If your goal is rapid encoding, you want the best performance in all the areas, because one laggard means the rest are waiting for results. This is the reason that most complain about why Vegas is not utilizing their system to 100% during encodes. Clearly there are some wait states in the chain, probably due to hardware choices at the point of payment.
ddm wrote on 1/5/2016, 3:12 PM
>>>I ended up never using GPU acceleration in Vegas Pro

Why?
NormanPCN wrote on 1/5/2016, 3:29 PM
Nvidia has a lot of compute performance. They don't need to "double up" to stay relevant. As with a lot of benchmarking one implementation performs better in one circumstance and visa versa.

In the case of Vegas OpenCL usage, AMD performs better as most have reported.

Here is a review with the Fury X and GTX 980 listed among others. OpenCL benchmarks. Nvidia wins some and AMD wins some and by varying percentage differences. Sometimes significant differences.

http://www.anandtech.com/show/9390/the-amd-radeon-r9-fury-x-review/24
astar wrote on 1/5/2016, 3:44 PM
The article you posted is from July 2015. Tthe Luxmark and Vegas results are similar because they utilize OpenCL in a very similar fashion. If you are looking for Vegas improvements, because this is a Vegas forum, then you want to pay attention to those results.
john_dennis wrote on 1/5/2016, 3:52 PM
"[I]I ended up never using GPU acceleration in Vegas Pro

Why?[/I]"

I don't need to speak for Nick, but I remember the following GPU related bugs that he reported.

Bug: Sony Sharpen behaves differently with GPU

GPU bug: Pale edges of imported Photoshop layers

I also remember this advice:

"Forget that Vegas has a GPU feature. Just turn it off, everywhere you can."

I think I came to that conclusion independently, but it was nice to see it in writing from someone I revere. Only now that I am retired and profoundly bored am I considering buying a middling GPU.

NormanPCN wrote on 1/5/2016, 4:28 PM
"The Luxmark and Vegas results are similar because they utilize OpenCL in a very similar fashion."

That's a bold statement about implementation details I doubt you are privy to.

It's enough to say that Vegas and Luxmark, as of now, both perform better on AMD implementations. It is a stretch to say anything else.

Yes, the article is from July 2015. Your point?
ddm wrote on 1/5/2016, 6:58 PM
Thanks for the clarification, John. I vaguely remember those threads. I tested my preferred method of sharpening (the convolution kernel method) and that does not seem to add anything unusual when no values are entered. One more reason NOT to use Sony Sharpen, as if I needed another reason.
NickHope wrote on 1/5/2016, 9:32 PM
Thanks for the replies, everyone. I got the answer I was looking for.

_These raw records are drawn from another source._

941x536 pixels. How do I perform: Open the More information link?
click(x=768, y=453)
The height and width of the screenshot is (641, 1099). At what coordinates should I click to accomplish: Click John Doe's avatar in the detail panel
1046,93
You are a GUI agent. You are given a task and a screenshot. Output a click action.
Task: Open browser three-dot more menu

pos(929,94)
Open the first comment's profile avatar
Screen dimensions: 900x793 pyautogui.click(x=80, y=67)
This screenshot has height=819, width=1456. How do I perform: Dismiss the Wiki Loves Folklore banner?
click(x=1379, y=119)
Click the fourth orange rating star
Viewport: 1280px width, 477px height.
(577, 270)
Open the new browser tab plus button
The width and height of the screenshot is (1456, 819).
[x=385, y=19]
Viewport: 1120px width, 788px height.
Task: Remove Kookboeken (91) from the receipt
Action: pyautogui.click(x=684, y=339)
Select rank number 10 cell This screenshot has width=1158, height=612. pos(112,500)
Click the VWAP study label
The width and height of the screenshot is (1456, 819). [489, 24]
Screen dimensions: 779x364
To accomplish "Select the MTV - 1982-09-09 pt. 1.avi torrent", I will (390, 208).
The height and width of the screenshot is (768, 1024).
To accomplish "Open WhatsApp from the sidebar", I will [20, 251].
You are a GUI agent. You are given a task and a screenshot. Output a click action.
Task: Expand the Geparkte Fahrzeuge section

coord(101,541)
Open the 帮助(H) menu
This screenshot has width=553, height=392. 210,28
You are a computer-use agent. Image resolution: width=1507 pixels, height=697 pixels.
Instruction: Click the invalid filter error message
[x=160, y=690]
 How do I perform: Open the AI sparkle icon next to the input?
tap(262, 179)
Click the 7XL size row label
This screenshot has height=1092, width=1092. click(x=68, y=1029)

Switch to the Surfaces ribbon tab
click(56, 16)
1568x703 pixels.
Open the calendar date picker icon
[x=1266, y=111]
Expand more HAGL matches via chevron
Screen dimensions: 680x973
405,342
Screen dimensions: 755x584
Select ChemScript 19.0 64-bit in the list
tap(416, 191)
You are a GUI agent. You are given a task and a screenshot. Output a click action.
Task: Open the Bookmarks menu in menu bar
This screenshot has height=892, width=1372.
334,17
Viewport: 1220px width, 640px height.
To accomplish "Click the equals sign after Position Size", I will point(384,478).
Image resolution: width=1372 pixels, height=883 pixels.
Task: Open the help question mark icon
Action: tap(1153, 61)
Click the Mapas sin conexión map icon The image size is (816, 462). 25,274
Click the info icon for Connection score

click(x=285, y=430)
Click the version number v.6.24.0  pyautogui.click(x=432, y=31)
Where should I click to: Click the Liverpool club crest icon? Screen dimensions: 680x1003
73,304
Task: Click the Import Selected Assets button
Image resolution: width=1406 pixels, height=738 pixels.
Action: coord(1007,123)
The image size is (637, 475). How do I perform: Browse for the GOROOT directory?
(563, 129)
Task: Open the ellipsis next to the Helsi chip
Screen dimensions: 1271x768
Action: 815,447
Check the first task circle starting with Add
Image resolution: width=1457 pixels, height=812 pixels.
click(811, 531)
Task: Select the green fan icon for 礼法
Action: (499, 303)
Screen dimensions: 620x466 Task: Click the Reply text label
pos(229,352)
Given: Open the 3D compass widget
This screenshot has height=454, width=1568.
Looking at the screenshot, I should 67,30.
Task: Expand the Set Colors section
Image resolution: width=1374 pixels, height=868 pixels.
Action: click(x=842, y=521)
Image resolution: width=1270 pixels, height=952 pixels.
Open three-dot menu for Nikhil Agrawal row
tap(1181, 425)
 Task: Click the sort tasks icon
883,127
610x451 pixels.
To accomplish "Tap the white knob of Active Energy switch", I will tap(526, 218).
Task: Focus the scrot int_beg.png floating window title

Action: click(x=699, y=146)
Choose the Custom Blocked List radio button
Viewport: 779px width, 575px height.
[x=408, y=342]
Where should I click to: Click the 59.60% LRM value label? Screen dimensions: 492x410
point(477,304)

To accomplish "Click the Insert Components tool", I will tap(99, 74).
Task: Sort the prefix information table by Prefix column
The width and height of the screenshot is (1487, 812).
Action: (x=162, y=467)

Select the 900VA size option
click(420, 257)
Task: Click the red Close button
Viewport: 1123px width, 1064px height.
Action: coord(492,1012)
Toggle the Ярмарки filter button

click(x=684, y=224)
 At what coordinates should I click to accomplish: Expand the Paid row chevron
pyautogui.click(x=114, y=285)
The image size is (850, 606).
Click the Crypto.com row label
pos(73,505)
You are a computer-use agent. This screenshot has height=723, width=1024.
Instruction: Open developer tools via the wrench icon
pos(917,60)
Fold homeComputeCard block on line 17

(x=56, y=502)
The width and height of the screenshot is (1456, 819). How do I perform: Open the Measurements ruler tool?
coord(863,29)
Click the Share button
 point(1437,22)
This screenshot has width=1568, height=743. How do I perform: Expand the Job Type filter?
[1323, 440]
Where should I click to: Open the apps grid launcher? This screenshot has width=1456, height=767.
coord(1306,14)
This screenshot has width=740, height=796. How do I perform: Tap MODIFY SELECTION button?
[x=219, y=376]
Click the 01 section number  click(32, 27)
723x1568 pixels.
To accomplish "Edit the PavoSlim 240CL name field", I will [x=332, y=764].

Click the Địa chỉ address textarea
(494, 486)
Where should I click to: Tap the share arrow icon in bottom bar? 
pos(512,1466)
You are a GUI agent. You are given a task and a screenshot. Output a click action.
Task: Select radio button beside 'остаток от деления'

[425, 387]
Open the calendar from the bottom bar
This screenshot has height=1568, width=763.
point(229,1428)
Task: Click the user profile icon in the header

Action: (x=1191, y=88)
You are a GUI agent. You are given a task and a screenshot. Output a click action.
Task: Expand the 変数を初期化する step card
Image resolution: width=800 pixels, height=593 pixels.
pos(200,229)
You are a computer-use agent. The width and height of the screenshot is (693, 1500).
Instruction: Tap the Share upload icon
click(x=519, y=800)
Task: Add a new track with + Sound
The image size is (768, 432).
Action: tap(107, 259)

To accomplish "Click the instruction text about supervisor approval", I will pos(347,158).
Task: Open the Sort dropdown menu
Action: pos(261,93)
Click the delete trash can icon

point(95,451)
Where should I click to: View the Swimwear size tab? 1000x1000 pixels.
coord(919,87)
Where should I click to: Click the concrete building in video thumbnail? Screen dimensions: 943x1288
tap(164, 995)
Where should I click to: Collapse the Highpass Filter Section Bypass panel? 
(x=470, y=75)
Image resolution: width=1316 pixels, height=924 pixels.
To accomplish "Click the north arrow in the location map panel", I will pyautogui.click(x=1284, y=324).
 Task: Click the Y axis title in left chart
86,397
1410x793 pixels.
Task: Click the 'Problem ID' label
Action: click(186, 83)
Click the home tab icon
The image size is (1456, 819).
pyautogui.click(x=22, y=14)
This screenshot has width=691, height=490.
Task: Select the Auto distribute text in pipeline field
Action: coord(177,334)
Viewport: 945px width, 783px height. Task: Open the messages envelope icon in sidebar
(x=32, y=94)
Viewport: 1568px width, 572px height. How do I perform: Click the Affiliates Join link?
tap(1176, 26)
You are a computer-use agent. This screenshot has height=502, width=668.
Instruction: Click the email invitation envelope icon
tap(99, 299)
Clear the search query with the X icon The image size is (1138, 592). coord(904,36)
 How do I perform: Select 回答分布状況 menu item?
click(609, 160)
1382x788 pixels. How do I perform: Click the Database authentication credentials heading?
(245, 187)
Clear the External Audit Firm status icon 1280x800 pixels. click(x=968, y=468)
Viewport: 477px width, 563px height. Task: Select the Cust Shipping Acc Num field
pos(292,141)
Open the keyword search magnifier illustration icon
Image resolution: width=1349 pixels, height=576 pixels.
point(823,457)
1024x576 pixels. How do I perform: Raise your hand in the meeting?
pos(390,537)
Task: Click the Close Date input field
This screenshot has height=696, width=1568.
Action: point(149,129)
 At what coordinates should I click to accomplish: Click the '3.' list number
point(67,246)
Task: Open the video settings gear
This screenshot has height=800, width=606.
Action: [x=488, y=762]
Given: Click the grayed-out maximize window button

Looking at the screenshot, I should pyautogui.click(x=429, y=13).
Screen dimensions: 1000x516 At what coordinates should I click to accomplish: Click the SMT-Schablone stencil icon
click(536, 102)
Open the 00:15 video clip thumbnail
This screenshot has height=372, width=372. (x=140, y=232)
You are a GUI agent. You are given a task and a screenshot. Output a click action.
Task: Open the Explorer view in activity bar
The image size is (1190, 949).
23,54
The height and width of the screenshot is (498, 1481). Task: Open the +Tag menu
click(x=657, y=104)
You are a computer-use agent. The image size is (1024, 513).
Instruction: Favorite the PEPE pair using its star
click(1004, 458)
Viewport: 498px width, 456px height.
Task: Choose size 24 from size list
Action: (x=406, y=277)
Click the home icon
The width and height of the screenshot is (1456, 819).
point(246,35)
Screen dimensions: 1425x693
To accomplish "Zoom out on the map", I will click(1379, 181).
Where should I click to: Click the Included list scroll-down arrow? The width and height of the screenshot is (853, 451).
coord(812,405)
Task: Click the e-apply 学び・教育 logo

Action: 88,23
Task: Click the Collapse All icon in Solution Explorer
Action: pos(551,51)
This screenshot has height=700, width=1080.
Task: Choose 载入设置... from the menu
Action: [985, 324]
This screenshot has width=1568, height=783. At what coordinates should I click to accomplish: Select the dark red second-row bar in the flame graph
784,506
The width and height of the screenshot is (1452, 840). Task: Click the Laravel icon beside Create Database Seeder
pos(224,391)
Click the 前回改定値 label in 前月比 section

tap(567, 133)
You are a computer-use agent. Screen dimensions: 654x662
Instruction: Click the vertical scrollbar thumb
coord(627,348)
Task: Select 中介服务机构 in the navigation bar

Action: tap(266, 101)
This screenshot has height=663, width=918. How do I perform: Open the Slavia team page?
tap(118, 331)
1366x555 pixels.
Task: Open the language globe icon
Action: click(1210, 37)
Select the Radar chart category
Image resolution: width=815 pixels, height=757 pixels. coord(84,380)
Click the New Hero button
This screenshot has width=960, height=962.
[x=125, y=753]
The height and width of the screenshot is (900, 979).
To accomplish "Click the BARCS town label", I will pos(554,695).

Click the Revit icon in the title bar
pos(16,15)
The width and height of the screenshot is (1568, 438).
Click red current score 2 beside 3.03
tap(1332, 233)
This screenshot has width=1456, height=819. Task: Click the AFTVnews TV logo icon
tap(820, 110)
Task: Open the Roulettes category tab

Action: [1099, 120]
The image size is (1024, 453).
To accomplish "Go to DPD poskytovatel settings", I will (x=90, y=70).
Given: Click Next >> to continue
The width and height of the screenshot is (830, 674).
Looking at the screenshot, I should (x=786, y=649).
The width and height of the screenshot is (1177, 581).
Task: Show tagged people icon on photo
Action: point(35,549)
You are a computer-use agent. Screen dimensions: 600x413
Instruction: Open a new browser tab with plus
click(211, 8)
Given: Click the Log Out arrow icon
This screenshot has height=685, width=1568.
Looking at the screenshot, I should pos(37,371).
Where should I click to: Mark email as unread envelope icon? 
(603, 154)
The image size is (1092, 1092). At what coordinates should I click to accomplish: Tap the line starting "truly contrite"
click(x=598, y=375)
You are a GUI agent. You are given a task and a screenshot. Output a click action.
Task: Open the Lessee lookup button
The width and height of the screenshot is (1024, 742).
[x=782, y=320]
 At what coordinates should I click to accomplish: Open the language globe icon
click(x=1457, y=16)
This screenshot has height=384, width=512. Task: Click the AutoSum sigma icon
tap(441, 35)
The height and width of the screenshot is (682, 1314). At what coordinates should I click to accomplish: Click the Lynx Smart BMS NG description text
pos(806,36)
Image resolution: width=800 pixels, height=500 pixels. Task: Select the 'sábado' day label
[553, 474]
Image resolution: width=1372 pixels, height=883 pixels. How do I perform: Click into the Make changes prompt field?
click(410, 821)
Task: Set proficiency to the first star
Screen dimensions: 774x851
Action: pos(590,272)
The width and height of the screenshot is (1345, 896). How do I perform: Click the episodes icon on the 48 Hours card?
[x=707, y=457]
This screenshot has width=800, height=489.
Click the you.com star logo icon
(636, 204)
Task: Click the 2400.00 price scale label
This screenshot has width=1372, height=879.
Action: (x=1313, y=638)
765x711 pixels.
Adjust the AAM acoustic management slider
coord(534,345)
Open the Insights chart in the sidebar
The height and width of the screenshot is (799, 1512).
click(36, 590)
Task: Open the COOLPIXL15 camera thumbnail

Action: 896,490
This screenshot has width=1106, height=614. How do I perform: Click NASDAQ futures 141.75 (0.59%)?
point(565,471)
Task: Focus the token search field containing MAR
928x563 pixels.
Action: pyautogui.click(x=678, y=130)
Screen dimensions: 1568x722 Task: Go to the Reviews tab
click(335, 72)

"I ended up never using GPU acceleration in Vegas Pro

Mainly because I haven't needed to. With GPU acceleration turned off, my 2014 computer is able to smoothly preview heavily-compressed long-GOP 4K footage with a color curve on it, even at best/full (shrunk to a 1920x1200 monitor). This still surprises me somewhat, and I believe it has improved during the life of this computer. Possibly due to improvements with Windows, or perhaps due to improvements in my mobo BIOS, chipset drivers etc..

I think Vegas Pro's performance in this respect may well be ahead of other NLEs. It seems like doing what I do is "something you just don't do" in many NLEs, where shooting or transcoding to an interframe format, or using proxies, is a given.

Also, besides the 2 specific GPU bugs that John kindly linked to (which aren't really show-stoppers), many reported stability issues with Vegas can be traced back to GPU acceleration. It certainly doesn't seem to improve stability, or consistency of results.

As for GPU-accelerated rendering, I never use those formats. Most of my rendering is via Debugmode Frameserver, either to Magic YUV in VirtualDub, H.264 with x264 in Megui, or MPEG2 in Cinemacraft Encoder.